The stick reached into the cooler and handed Sal a can of Pabst Blue Ribbon. He downed half of it in one swig.

“You sure you should be drinking these?” asked the stick.

Sal furled his brow. “The reward’s gonna buy me at least another case or two, won’t it?” He took another swig. “Besides, I’ll be breaking this punk in no time.”

Sal smirked but the stick looked less certain. He shot Max a furtive, nervous little glance. In response, Max grinned with stained red teeth.

“What if it takes days? We don’t have that kind of time.”

Sal burped and crushed his can. He tossed it to the corner of the room, where it rattled past a row of tools. He fished himself another cold one.

“He’ll break.” He cracked the beer, eyeing their guest.

Sal was right. Max knew he wasn’t going to hold out another day, much less another couple of hours. His only hope was to wait for an opportunity.

Sal set down his can and approached max, cracking his knuckles. “Okay bud, time for round two. Where’s the woman?”

Max grinned. “Up my ass.”


An hour later, after two more sessions with Sal left his vision fuzzy and his ears ringing, Max spotted his opportunity.

Sal polished off the last of his beer and tossed it to join the other dozen or so tin soldiers. He burped, unpleasantly, and held his gut.

He turned to the young man. “Listen, I’ve got a business call to take upstairs.”

“What should I do?”

Sal pointed to a sledgehammer propped against the wall. “If he tries anything funny, break one of his knees.”

He seemed aghast. “Which one? The left or the right?”

“Whichever. Just make sure it goes snap.” He clicked his meaty fingers for added gravitas before running up the stairs.

The young man dragged the sledgehammer closer and stood guard over Max. The way he held the weapon, nervous and noncommitting, told Max it was now or never.

“You don’t have it in you.” Max spoke calmly. “And that’s okay. You’re not ugly like Sal.”

“Shut up.” He clenched the hammer but his voice was meek.

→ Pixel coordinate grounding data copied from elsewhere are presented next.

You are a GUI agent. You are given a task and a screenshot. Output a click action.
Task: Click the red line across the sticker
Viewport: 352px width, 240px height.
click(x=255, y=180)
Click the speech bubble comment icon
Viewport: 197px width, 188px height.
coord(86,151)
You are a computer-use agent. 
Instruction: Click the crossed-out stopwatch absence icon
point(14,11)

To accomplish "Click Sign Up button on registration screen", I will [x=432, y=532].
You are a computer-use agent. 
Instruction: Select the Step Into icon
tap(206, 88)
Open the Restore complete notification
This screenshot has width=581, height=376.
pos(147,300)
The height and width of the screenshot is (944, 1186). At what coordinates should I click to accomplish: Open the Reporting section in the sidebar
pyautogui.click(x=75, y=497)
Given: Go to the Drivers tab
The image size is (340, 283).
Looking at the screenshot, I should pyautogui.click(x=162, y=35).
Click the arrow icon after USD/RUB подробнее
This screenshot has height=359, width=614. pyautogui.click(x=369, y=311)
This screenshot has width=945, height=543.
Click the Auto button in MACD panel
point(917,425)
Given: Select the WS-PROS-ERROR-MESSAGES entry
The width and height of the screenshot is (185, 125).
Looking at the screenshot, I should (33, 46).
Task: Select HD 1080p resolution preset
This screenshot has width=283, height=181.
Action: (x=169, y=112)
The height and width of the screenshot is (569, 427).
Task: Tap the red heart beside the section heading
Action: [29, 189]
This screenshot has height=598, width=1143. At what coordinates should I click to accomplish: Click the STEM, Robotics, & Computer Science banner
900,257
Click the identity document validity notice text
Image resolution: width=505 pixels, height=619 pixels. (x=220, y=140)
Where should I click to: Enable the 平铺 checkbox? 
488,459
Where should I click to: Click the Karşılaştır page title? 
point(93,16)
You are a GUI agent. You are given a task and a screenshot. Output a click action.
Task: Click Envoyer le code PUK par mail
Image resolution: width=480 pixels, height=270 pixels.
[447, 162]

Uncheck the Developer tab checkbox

Max shook his head. “Tell Sal I slipped the ropes while you were distracted. Better for your conscience. Not everyone is cut to be a bounty hunter.”

The young man bit his lip and lowered the hammer. He took two steps closer. Max could see that it was time for the coup-de-grace to end this debacle once and for all.

“Besides, this is all bullshit. Sal knows that woman is dead as much as I do. No reward for a dead body.”

Something changed in the young man’s features, but not the way Max expected. Instead of loosening the ropes, his grip on the hammer hardened.

“Wait–” but before Max could finish his sentence, the hammer came down on his knee. The bone exploded with a sickening pop and crunch. He screamed.

The young man’s eyes became fire. He grabbed Max by the hair.

“My wife is alive, and you’re going to tell us where she is.”

“I’ll talk! I’ll talk!” Max screamed, but the hammer came down on the other knee.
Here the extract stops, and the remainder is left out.